### TASK DIRECTIONS
Please repeat the line that contains "Where should I click to: Click the 28.3" and every line after it, exactly, through the end of the records.

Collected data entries
____

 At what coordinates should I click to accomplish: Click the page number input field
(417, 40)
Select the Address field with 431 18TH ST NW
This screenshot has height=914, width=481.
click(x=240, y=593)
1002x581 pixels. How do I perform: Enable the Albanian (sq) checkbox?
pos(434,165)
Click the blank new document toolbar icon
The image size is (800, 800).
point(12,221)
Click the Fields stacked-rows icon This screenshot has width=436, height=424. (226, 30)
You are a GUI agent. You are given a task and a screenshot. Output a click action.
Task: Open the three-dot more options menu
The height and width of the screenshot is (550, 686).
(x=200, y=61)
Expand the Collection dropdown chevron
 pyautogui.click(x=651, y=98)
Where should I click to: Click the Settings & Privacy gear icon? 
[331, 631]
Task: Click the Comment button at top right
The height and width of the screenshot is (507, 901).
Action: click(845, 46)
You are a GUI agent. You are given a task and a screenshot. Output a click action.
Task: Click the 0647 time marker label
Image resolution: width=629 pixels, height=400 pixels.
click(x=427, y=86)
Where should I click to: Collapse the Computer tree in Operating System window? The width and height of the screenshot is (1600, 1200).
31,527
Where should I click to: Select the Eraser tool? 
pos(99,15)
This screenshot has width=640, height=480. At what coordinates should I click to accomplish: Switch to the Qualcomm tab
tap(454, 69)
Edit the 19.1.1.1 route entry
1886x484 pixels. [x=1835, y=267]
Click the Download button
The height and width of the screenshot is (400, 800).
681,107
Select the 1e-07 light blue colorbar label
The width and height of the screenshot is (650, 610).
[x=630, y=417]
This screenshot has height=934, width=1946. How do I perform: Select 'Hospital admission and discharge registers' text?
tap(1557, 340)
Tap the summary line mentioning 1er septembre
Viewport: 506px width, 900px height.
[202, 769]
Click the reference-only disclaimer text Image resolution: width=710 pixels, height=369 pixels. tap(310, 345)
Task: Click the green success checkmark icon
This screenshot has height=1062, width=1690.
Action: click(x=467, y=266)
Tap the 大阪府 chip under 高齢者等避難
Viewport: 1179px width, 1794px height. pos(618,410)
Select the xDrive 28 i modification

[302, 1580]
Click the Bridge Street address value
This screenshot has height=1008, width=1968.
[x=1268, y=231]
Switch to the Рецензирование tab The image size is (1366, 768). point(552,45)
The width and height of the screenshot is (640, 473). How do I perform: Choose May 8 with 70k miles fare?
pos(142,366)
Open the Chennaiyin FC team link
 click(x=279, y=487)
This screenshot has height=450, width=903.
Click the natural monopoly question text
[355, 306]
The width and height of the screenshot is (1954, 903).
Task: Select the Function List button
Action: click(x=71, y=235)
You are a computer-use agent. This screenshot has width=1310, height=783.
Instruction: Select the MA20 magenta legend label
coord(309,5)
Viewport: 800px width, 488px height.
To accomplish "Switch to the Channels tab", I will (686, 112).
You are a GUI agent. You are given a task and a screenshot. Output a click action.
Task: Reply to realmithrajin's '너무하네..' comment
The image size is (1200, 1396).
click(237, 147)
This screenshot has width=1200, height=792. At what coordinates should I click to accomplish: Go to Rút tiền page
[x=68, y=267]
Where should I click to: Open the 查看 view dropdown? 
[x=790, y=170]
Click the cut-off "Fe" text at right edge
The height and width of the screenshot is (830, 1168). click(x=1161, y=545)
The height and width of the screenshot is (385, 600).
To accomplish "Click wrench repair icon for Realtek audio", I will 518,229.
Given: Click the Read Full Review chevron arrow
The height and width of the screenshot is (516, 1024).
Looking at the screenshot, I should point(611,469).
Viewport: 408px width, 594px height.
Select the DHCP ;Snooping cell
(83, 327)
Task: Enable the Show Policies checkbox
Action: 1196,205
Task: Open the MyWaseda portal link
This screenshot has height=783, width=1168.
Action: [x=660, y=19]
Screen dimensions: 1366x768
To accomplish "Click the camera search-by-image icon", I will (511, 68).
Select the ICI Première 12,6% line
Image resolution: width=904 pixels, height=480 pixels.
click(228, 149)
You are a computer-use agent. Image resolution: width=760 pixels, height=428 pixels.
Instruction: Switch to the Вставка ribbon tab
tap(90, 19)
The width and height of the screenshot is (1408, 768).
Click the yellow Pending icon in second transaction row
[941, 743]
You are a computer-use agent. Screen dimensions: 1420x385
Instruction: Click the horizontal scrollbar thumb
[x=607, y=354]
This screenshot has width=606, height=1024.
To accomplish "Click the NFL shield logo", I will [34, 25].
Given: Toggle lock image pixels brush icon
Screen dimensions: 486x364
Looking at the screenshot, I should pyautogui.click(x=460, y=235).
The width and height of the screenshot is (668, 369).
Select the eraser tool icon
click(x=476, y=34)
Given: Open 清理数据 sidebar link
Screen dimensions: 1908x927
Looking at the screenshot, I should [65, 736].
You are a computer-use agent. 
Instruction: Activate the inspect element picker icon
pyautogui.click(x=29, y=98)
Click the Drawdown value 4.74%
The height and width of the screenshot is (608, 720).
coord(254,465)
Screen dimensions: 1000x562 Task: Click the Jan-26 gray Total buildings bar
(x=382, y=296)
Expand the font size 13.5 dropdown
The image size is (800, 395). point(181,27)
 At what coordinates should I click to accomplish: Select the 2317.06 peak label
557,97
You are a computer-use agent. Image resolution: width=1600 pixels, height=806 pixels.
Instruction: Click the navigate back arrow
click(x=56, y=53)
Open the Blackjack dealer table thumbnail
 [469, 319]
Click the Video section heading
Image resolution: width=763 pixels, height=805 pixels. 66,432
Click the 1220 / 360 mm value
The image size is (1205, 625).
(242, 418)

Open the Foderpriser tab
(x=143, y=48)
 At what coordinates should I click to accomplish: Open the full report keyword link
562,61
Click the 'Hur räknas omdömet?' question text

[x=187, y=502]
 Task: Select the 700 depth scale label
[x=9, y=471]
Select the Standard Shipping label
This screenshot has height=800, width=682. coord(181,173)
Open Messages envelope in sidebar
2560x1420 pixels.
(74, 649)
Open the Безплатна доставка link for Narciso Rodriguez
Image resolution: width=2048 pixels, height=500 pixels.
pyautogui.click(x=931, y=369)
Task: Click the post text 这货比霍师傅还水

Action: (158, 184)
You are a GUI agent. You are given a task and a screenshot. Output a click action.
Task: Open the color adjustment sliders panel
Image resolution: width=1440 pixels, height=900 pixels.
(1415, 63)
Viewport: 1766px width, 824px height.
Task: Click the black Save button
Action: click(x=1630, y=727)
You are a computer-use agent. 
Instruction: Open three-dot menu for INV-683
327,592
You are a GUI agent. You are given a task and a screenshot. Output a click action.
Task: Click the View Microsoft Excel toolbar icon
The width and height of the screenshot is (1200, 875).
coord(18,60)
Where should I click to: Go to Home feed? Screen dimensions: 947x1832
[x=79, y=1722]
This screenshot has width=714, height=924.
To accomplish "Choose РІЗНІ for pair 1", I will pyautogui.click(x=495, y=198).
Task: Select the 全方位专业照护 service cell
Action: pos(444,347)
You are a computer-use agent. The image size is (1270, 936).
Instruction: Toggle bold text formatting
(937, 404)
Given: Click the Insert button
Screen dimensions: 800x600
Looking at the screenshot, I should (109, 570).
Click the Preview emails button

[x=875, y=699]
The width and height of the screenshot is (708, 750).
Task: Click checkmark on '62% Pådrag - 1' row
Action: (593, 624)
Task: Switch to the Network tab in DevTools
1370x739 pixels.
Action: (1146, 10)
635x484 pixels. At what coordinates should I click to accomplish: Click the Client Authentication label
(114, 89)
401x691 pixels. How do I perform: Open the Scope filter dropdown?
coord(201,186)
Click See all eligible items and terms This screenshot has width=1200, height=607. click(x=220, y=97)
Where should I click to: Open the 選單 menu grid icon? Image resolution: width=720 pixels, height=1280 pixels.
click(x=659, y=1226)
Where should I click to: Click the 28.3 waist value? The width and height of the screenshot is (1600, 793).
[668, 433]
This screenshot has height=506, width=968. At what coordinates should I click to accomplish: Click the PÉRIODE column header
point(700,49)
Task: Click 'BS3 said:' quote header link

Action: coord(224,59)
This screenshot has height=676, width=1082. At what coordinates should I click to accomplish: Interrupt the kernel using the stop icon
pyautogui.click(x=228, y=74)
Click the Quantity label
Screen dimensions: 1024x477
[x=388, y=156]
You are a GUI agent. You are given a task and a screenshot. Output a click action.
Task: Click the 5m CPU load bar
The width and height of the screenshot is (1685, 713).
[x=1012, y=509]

____

### ANSWER BOX
Where should I click to: Click the 28.3 waist value? The width and height of the screenshot is (1600, 793).
[668, 433]
This screenshot has height=506, width=968. At what coordinates should I click to accomplish: Click the PÉRIODE column header
point(700,49)
Task: Click 'BS3 said:' quote header link

Action: coord(224,59)
This screenshot has height=676, width=1082. At what coordinates should I click to accomplish: Interrupt the kernel using the stop icon
pyautogui.click(x=228, y=74)
Click the Quantity label
Screen dimensions: 1024x477
[x=388, y=156]
You are a GUI agent. You are given a task and a screenshot. Output a click action.
Task: Click the 5m CPU load bar
The width and height of the screenshot is (1685, 713).
[x=1012, y=509]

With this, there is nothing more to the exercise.